Instructions to follow: An unaltered copy of the listing below is required.

+++++

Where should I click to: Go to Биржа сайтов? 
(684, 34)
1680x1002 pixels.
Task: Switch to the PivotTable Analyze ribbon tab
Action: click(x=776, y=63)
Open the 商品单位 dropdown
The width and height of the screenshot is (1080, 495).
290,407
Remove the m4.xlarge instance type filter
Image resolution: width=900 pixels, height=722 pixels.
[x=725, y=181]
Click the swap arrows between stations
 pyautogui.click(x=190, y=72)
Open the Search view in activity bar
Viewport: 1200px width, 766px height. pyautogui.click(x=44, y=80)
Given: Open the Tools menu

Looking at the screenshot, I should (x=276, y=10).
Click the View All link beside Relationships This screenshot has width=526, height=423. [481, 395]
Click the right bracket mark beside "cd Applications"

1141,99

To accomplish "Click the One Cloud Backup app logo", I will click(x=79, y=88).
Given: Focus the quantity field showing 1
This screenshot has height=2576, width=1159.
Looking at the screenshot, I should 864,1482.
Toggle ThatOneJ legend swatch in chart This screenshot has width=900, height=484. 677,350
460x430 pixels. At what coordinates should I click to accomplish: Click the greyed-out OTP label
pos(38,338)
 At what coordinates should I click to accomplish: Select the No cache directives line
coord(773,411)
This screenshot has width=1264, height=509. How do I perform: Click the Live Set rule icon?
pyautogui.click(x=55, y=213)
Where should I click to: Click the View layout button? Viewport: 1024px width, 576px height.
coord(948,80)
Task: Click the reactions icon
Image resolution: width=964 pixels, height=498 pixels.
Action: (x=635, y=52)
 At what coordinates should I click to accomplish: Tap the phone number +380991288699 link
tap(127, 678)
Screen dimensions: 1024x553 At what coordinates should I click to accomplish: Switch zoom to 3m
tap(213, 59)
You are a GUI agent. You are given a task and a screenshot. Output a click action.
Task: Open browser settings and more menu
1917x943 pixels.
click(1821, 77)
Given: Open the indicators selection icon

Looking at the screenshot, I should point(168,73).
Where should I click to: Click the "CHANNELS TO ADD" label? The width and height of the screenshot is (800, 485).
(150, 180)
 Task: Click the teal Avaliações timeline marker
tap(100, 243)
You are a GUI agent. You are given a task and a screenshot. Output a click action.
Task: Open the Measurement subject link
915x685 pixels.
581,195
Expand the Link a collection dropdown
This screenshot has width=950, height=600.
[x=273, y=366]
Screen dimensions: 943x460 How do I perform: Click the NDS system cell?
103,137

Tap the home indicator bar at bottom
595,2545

+++++

Solution for this problem:
Where should I click to: Go to Биржа сайтов? 
(684, 34)
1680x1002 pixels.
Task: Switch to the PivotTable Analyze ribbon tab
Action: click(x=776, y=63)
Open the 商品单位 dropdown
The width and height of the screenshot is (1080, 495).
290,407
Remove the m4.xlarge instance type filter
Image resolution: width=900 pixels, height=722 pixels.
[x=725, y=181]
Click the swap arrows between stations
 pyautogui.click(x=190, y=72)
Open the Search view in activity bar
Viewport: 1200px width, 766px height. pyautogui.click(x=44, y=80)
Given: Open the Tools menu

Looking at the screenshot, I should (x=276, y=10).
Click the View All link beside Relationships This screenshot has width=526, height=423. [481, 395]
Click the right bracket mark beside "cd Applications"

1141,99

To accomplish "Click the One Cloud Backup app logo", I will click(x=79, y=88).
Given: Focus the quantity field showing 1
This screenshot has height=2576, width=1159.
Looking at the screenshot, I should 864,1482.
Toggle ThatOneJ legend swatch in chart This screenshot has width=900, height=484. 677,350
460x430 pixels. At what coordinates should I click to accomplish: Click the greyed-out OTP label
pos(38,338)
 At what coordinates should I click to accomplish: Select the No cache directives line
coord(773,411)
This screenshot has width=1264, height=509. How do I perform: Click the Live Set rule icon?
pyautogui.click(x=55, y=213)
Where should I click to: Click the View layout button? Viewport: 1024px width, 576px height.
coord(948,80)
Task: Click the reactions icon
Image resolution: width=964 pixels, height=498 pixels.
Action: (x=635, y=52)
 At what coordinates should I click to accomplish: Tap the phone number +380991288699 link
tap(127, 678)
Screen dimensions: 1024x553 At what coordinates should I click to accomplish: Switch zoom to 3m
tap(213, 59)
You are a GUI agent. You are given a task and a screenshot. Output a click action.
Task: Open browser settings and more menu
1917x943 pixels.
click(1821, 77)
Given: Open the indicators selection icon

Looking at the screenshot, I should point(168,73).
Where should I click to: Click the "CHANNELS TO ADD" label? The width and height of the screenshot is (800, 485).
(150, 180)
 Task: Click the teal Avaliações timeline marker
tap(100, 243)
You are a GUI agent. You are given a task and a screenshot. Output a click action.
Task: Open the Measurement subject link
915x685 pixels.
581,195
Expand the Link a collection dropdown
This screenshot has width=950, height=600.
[x=273, y=366]
Screen dimensions: 943x460 How do I perform: Click the NDS system cell?
103,137

Tap the home indicator bar at bottom
595,2545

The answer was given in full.